Australia were firm favourites as they took on West Indies in the fifth ODI of the tri-series on Monday. Apart from a loss to South Africa, they had tasted two comprehensive wins, one each against the hosts West Indies and the Proteas. But, with West Indies there is always that unpredictability factor that is both their strength and weakness as well. Against the Aussies on Monday, it was definitely the former. After failing to picking up regular wickets in the first 30 overs, they came back very well in the last 20 to restrict the Aussies. Then, with the bat in hand, their willow hitters came to the party to ensure that the series remained three-way traffic.
It has been mentioned often before in the series, that for West Indies to do well they will need big contributions from Marlon Samuels. The explosive batsman had failed to perform in the previous matches, and it had hurt the team. But, against the Aussies on Monday, he did exactly what was expected of him. Samuels has a decent record against the Aussies, a country where he made his international debut a decade and a half back, and was highly impressive. Samuels brought all his experience to the fore against the Australian attack. His 92, studded with 8 fours and 4 sixes was instrumental in taking the hosts home, although he must be disappointed missing out on a hundred.
While Samuels led the charge in the chase, a number of other batsman also made crucial contributions, something West Indies missed when they were rolled over for 116 in the previous match against the same opponent. Chasing a challenging score, West Indies were looking for a good start, and they got exactly that as Andre Fletcher and Johnson Charles added 74 for the opening wicket in just under 10 overs. After Fletcher and Charles were dismissed, Darren Bravo carried on the good work, in the company of Samuels. The partnership put West Indies in command, before Denesh Ramdin played a nice cameo to inch West Indies even closer.
Australia had their moments in the match, but they failed to grab them, rather uncharacteristically, and fell behind in the process. Opening the batting in the absence of David Warner, Usman Khawaja batted exceedingly well for his 98. But, his runs came at a strike rate of 79, which is too low by modern-day standards, and Australia were clearly missing their trump card. Steven Smith too got a half-century, but he too scored at the same pace. Thus, in spite of two big scores, the run-rate never got into troublesome areas for West Indies. George Bailey's sprightly half-century ensured that Australia finished with a fighting total.

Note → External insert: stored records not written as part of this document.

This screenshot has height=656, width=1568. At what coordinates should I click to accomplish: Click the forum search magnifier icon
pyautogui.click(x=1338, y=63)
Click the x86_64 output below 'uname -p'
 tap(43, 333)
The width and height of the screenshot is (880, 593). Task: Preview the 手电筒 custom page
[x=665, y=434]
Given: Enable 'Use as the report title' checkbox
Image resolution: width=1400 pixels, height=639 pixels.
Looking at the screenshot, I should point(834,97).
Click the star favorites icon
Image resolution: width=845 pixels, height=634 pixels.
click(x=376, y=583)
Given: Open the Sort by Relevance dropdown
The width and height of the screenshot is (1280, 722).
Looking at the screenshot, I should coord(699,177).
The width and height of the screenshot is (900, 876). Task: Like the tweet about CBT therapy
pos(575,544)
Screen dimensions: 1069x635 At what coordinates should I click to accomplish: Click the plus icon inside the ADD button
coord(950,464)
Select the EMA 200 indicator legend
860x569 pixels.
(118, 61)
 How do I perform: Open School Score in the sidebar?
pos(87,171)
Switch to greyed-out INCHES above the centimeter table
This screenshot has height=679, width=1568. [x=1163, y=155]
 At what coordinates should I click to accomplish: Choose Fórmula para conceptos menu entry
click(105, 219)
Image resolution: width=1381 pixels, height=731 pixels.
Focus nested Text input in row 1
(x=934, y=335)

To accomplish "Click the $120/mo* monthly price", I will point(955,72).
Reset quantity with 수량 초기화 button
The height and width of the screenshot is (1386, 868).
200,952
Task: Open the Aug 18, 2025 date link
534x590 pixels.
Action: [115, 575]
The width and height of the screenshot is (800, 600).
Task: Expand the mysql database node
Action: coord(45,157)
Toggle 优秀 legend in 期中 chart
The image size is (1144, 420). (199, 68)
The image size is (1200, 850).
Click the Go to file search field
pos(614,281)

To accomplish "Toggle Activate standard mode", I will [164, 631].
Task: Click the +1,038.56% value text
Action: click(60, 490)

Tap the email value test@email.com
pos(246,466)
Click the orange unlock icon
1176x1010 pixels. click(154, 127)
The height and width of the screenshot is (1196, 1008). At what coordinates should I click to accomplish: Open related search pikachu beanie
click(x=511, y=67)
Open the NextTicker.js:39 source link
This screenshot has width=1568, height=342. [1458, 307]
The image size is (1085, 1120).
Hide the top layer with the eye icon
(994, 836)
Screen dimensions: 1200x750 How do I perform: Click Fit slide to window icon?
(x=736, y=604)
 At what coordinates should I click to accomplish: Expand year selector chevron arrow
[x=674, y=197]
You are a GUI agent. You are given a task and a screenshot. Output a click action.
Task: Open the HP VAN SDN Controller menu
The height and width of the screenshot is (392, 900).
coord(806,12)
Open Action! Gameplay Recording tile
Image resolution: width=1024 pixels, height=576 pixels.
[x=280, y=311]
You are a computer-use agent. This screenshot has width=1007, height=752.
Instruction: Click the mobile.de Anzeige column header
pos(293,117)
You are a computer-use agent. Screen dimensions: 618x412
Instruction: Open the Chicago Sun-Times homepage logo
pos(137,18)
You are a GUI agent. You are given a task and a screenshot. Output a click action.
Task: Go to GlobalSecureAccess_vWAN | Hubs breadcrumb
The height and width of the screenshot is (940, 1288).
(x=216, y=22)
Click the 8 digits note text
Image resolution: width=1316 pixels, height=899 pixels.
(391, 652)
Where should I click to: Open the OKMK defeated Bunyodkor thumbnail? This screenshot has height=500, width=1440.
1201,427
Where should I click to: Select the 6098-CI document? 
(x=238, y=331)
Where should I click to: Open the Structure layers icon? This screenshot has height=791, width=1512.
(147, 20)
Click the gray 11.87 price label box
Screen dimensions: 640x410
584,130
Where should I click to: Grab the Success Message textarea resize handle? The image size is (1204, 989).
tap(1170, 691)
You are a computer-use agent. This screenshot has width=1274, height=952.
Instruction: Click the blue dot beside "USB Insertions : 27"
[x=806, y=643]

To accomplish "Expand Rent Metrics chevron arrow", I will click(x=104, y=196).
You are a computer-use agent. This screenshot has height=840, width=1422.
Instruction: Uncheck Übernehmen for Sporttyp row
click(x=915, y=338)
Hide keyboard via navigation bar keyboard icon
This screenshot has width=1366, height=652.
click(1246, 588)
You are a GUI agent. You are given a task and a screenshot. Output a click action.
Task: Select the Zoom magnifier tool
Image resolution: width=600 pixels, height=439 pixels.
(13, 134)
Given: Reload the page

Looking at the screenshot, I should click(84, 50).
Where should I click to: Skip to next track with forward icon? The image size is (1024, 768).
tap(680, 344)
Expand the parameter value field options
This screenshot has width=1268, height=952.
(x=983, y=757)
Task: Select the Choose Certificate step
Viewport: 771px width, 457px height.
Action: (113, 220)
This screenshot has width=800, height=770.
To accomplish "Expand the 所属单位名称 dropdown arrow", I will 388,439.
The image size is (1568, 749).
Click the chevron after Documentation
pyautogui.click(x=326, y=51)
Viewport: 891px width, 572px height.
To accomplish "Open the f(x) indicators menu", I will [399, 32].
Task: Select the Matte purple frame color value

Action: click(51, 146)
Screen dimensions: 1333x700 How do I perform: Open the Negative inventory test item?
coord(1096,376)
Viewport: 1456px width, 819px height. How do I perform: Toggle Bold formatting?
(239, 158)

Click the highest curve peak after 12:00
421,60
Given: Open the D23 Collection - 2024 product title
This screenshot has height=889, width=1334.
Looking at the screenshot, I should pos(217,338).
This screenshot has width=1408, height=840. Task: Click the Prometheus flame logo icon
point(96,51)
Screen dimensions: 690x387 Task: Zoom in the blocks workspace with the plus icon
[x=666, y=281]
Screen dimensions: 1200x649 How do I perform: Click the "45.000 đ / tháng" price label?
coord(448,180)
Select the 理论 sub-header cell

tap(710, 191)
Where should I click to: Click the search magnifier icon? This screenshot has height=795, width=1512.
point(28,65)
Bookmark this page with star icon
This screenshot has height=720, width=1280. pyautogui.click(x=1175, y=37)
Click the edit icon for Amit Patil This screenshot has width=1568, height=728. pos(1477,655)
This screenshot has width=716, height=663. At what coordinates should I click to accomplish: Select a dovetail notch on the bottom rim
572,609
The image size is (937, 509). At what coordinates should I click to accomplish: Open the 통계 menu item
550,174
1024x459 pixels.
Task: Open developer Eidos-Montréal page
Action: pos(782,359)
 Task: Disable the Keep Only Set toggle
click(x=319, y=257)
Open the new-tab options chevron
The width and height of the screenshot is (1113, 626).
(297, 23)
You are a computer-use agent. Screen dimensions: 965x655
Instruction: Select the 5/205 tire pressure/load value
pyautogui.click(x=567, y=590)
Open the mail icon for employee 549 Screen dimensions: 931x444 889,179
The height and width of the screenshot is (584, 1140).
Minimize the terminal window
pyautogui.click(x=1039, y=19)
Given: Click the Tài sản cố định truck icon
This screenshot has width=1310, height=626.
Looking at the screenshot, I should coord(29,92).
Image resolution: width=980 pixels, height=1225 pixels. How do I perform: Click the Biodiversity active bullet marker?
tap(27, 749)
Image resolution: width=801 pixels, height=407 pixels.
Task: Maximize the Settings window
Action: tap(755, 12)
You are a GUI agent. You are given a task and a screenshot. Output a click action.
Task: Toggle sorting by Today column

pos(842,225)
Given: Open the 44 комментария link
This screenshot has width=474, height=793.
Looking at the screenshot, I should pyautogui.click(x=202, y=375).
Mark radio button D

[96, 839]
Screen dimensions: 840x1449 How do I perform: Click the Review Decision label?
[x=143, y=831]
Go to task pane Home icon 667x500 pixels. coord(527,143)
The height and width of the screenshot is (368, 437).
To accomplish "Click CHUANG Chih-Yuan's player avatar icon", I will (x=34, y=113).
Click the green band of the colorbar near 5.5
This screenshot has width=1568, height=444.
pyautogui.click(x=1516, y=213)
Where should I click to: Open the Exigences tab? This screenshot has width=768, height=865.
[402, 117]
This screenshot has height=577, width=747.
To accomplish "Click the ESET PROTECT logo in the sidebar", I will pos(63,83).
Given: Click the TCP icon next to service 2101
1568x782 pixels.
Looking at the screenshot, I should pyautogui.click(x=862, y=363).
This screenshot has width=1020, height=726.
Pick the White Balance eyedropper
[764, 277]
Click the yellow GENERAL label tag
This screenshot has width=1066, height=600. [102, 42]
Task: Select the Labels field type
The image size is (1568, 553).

Although the West Indian bowlers did not claim a lot of wickets, Jason Holder was impressive leading from the front with figures of 2 for 44. Sunil Narine did not claim any scalps, but went at under five runs an over. And, while Carlos Braithwaite was slightly expensive, he picked up a couple of crucial wickets. As for the Aussie bowlers, it was an off-day. They never really got into any kind of rhythm. Josh Hazelwood was alright, but Nathan Coulter-Nile was taken for plenty. James Faulkner and Travis Head too did not make much of an impression with the ball. But, Adam Zampa's failure was the biggest disappointment of all. The Aussies had been depending on him to deliver, but the Windies took a liking to him.